§ What the task asks: Could you write out, word for word, the stretch of material from the line containing "Image resolution: width=1080" through the line containing "coord(1000,823)", including both of those lines?

§ Material for this task:
--- Start ---

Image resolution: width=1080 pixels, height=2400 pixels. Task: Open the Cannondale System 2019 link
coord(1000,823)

--- End ---
--- Start ---

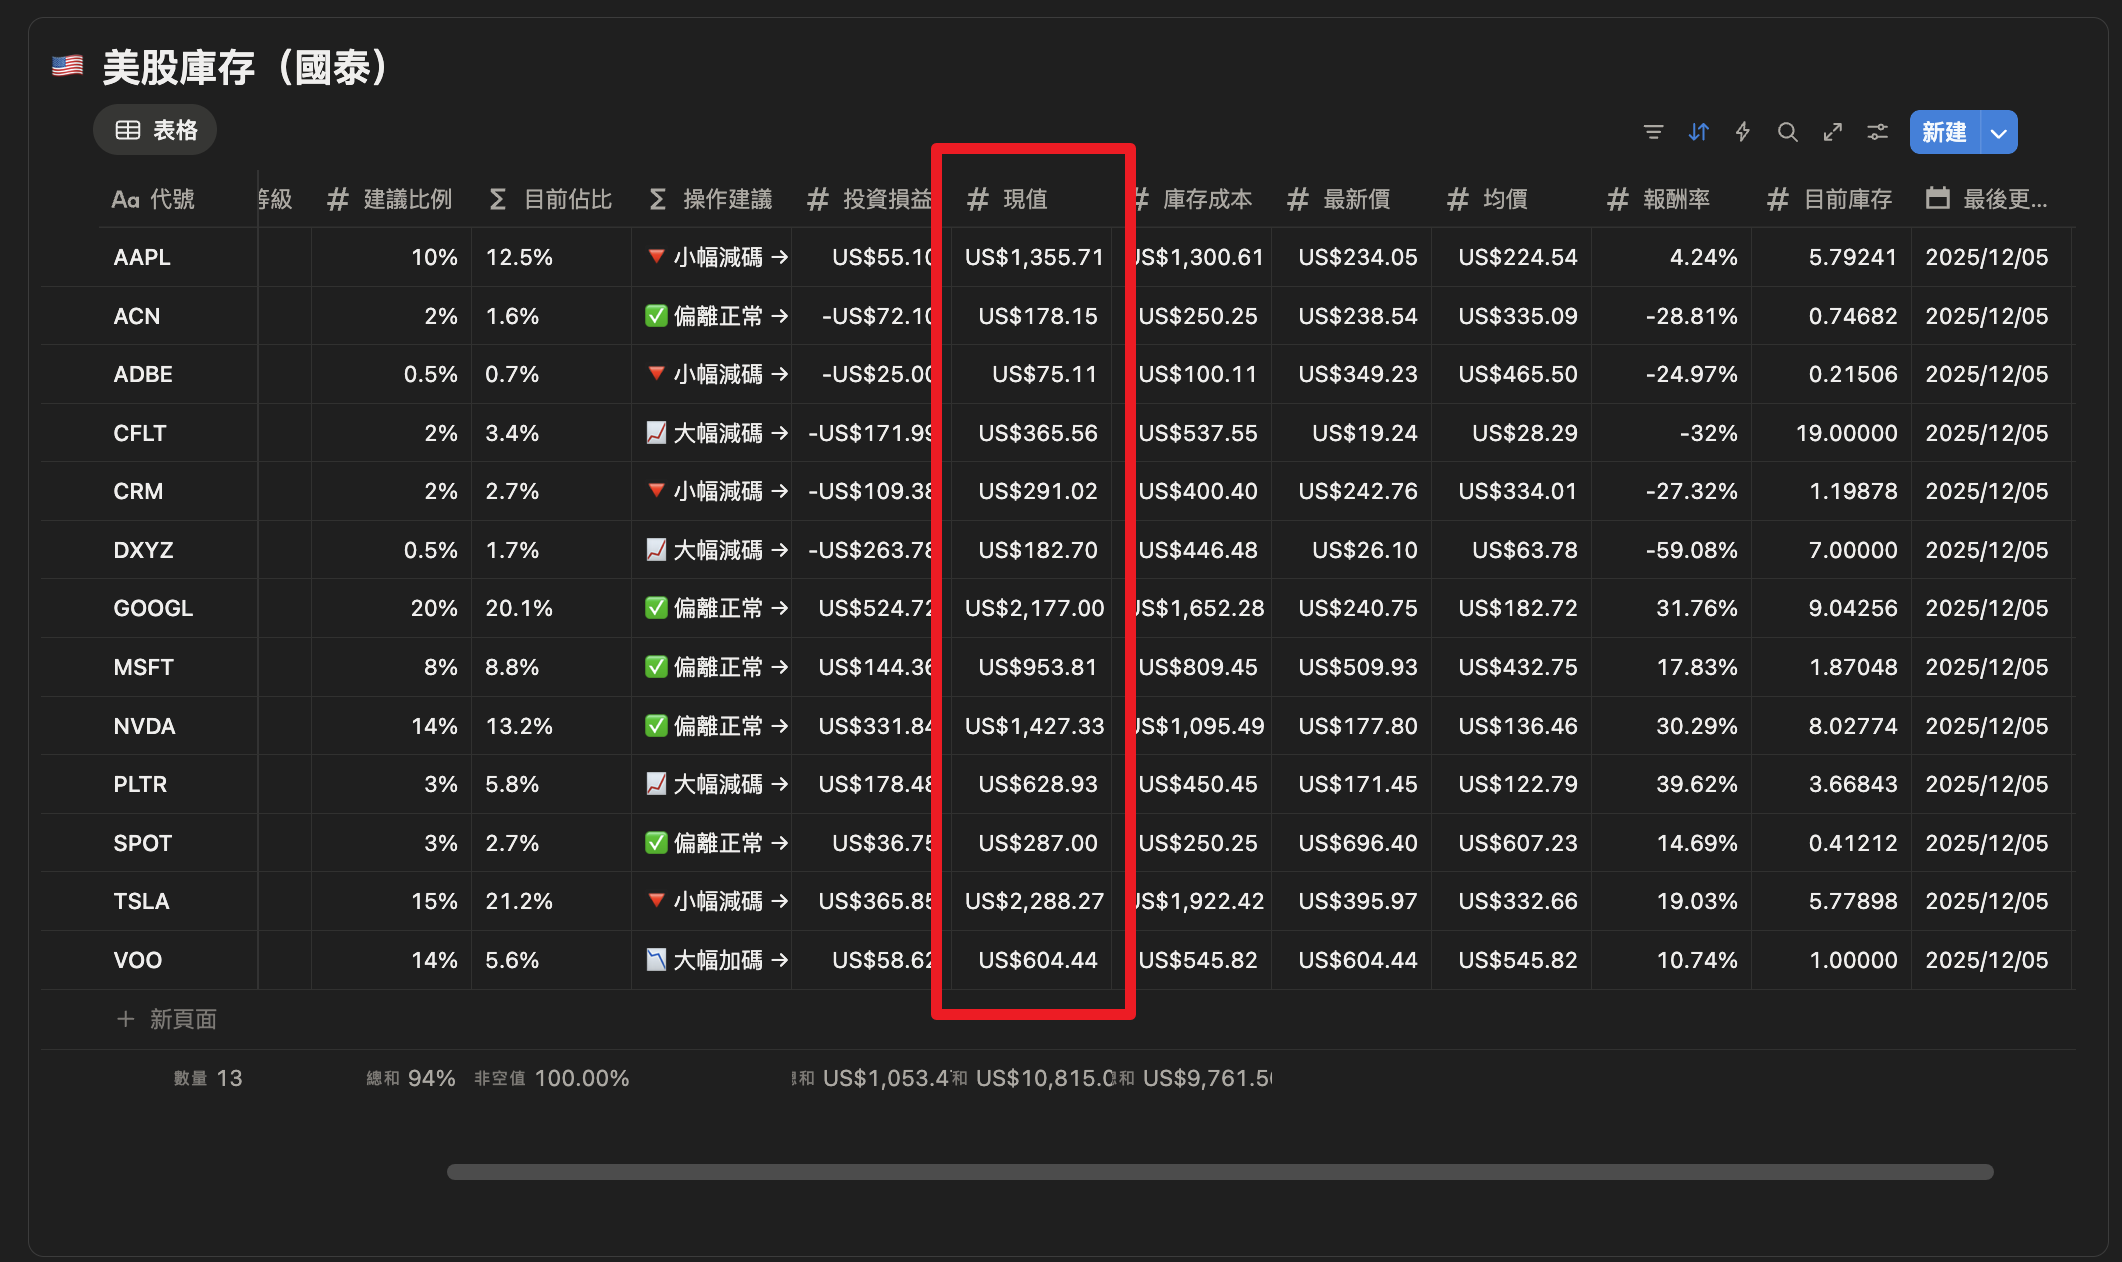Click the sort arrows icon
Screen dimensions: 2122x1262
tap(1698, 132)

--- End ---
--- Start ---

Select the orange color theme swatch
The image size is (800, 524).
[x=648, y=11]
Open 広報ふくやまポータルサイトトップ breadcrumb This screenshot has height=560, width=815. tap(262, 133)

--- End ---

§ Output of the exercise:
Image resolution: width=1080 pixels, height=2400 pixels. Task: Open the Cannondale System 2019 link
coord(1000,823)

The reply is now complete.